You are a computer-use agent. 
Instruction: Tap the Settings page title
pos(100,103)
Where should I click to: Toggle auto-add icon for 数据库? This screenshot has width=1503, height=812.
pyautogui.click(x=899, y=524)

————

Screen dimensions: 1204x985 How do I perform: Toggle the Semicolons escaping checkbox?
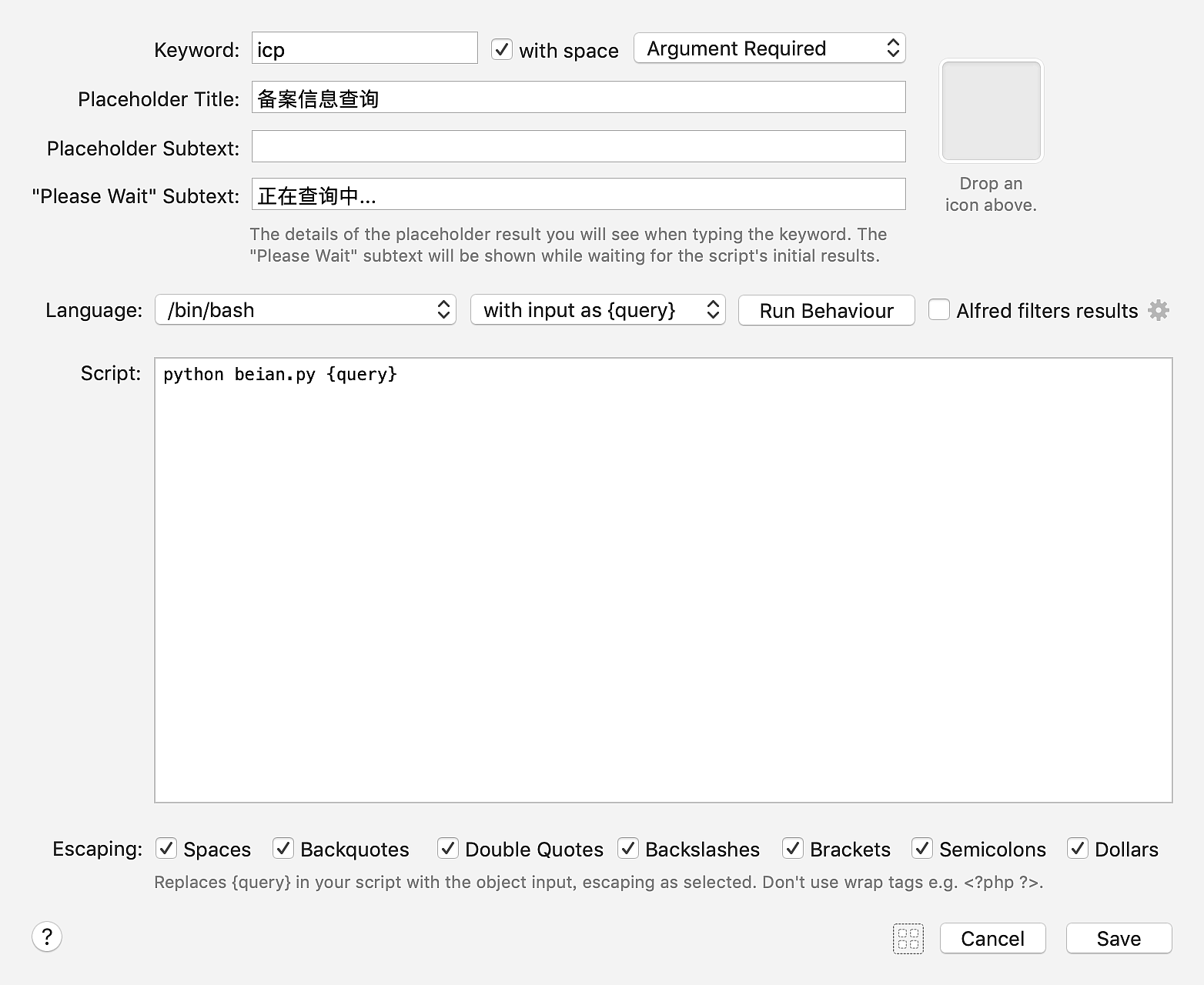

————

Aim ▸
Write out the data from the line containing "Where should I" through the line containing "pyautogui.click(x=899, y=524)", copying those lines exactly as they stand.

Task result ▸
Where should I click to: Toggle auto-add icon for 数据库? This screenshot has width=1503, height=812.
pyautogui.click(x=899, y=524)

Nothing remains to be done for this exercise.